First Author  Bencsik A Year  2011
Journal  PLoS One Volume  6
Issue  7 Pages  e22105
PubMed ID  21765939 Mgi Jnum  J:174936
Mgi Id  MGI:5141539 Doi  10.1371/journal.pone.0022105
Citation  Bencsik A, et al. (2011) Histopathological Studies of 'CH1641-Like' Scrapie Sources Versus Classical Scrapie and BSE Transmitted to Ovine Transgenic Mice (TgOvPrP4). PLoS One 6(7):e22105
abstractText  The possibility of the agent causing bovine spongiform encephalopathy (BSE) infecting small ruminants is of serious concern for human health. Among scrapie cases, the CH1641 source in particular appears to have certain biochemical properties similar to the BSE strain.
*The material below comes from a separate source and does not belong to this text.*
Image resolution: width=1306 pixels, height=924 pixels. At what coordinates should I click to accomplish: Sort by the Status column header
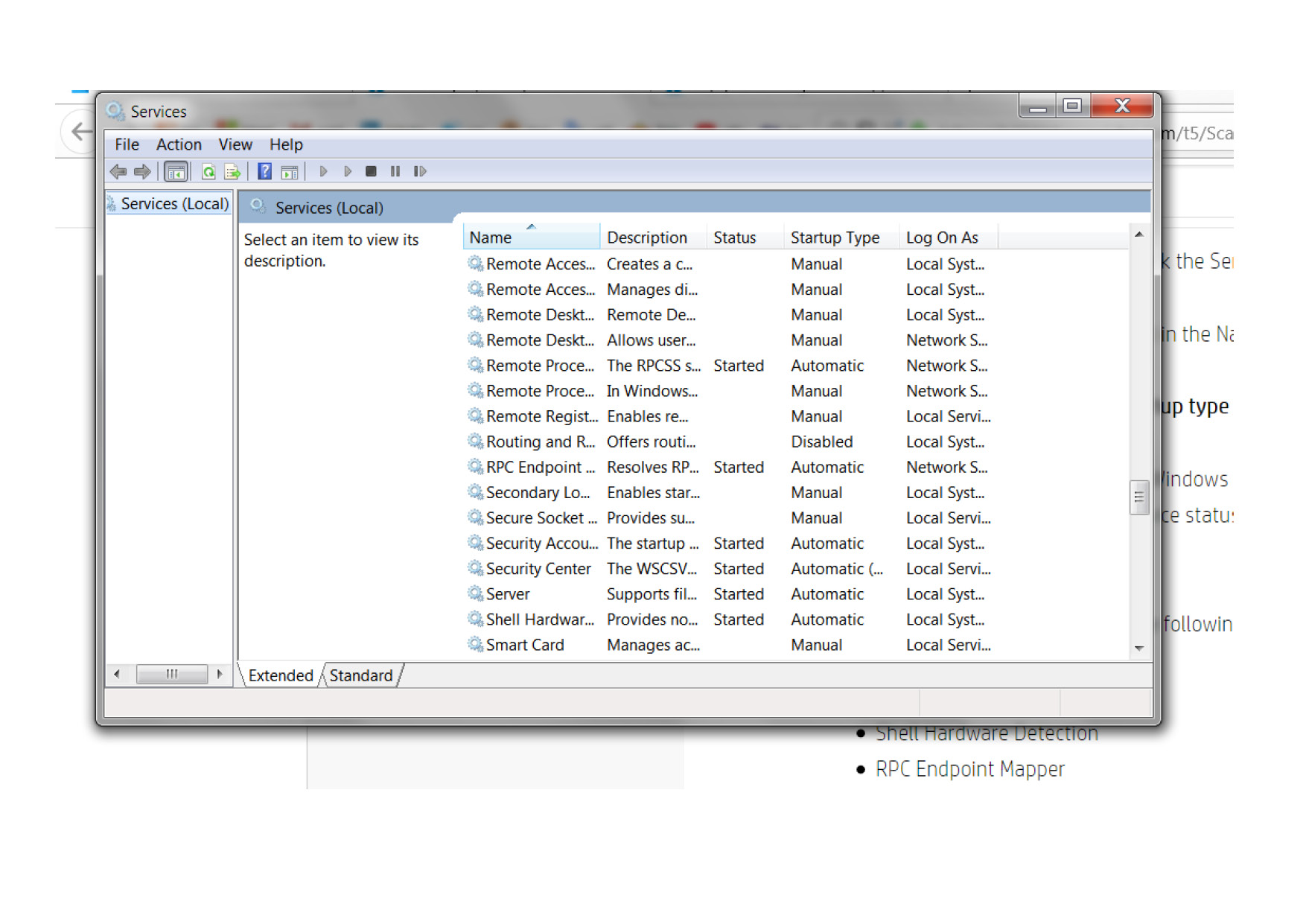734,238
In France, several natural scrapie cases were identified as 'CH1641-like' natural scrapie isolates in sheep and goats. The Tg(OvPrP4) mouse line expressing the ovine prion protein is a sensitive model for studying and identifying strains of agents responsible for scrapie and BSE. This model is also very useful when studying specific scrapie source CH1641, known to be not transmissible to wild-type mice despite the similarity of some of its biochemical properties to those of the BSE strain. As it is important to be able to fully distinguish CH1641 from BSE, we herein report the histopathological data from CH1641 scrapie transmission experiments compared to specific cases of 'CH1641-like' natural scrapie isolates in sheep, murine scrapie strains and BSE. In addition to the conventional vacuolar lesion profile approach and PrP(d) brain mappings, an innovative differential PET-blot analysis was introduced to classify the different strains of agent and revealed the first direct concordance between ways of grouping strains on the basis of PrP(d) biochemical characteristics.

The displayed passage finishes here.